高階又走心的情感文案,越看越喜歡,總有可以深入人心

Is it crazy to feel abandoned when you are abandoned? Recently, however, it was really cold treatment that pushed away such a boring little brother。

我不確定我能忘記你多久,也不能保證我真的能忘記你。我只能像現在這樣安靜,不吵不鬧,不傷心,不開心,和你沒有交集。

I‘m not sure how long I can forget you, and I can’t guarantee that I can really forget you。 I can only be as quiet as I am now, not noisy, not sad, not happy, and have no intersection with you。

我想我不需要莫名的寒冷和不合時宜的溫暖。

I don‘t think I need inexplicable cold and untimely warmth。

過去的人就像發黴的麵包、發酵的牛奶、隔天一夜的茶和香味。
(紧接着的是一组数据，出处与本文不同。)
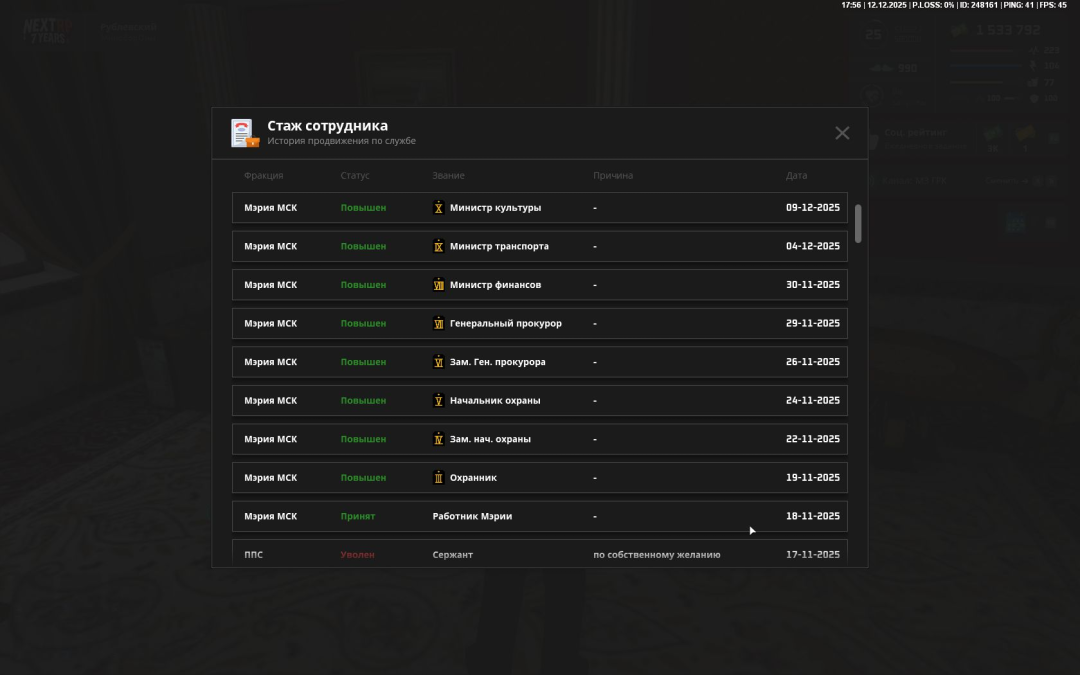Click the rank VII icon beside Генеральный прокурор

(438, 323)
你記得當初有多美,卻無法還原原貌。不要回頭,你知道過去是萬劫不復的。

People in the past are like moldy bread, fermented milk, tea and fragrance every other night。 You remember how beautiful it was, but you can’t restore it to its original appearance。 Don‘t look back, you know the past is beyond redemption。

你怎麼會喜歡一個人?前一秒你想把他撕成碎片,下一秒你蹲在地上哭著抱起他,卻不知道怎麼拼。

How can you like a person? One second you want to tear him to pieces, the next you squat on the ground crying and picking him up, but you don’t know how to spell it。

明知深情有害,我還是固執地拒絕改變。

Knowing that deep affection is harmful, I stubbornly refuse to change。

不願做朋友,不敢做戀人,不想結束,卻不想開始。

Don‘t want to be friends, dare not be lovers, don’t want to end, but don‘t want to start。

註定被拒絕,你是什麼,你能依靠什麼,真的是異想天開,可笑至極。

Destined to be rejected, what you are and what you can rely on are really fantastic and ridiculous。

多年來,我一直在努力像別人一樣生活,我擔心有一天我會被拋棄。然而越努力越差,還是被拋棄,只剩下自己。

For many years, I have been trying to live like others, and I am worried that one day I will be abandoned。 However, the harder you work, the worse you get, and you are abandoned, leaving only yourself。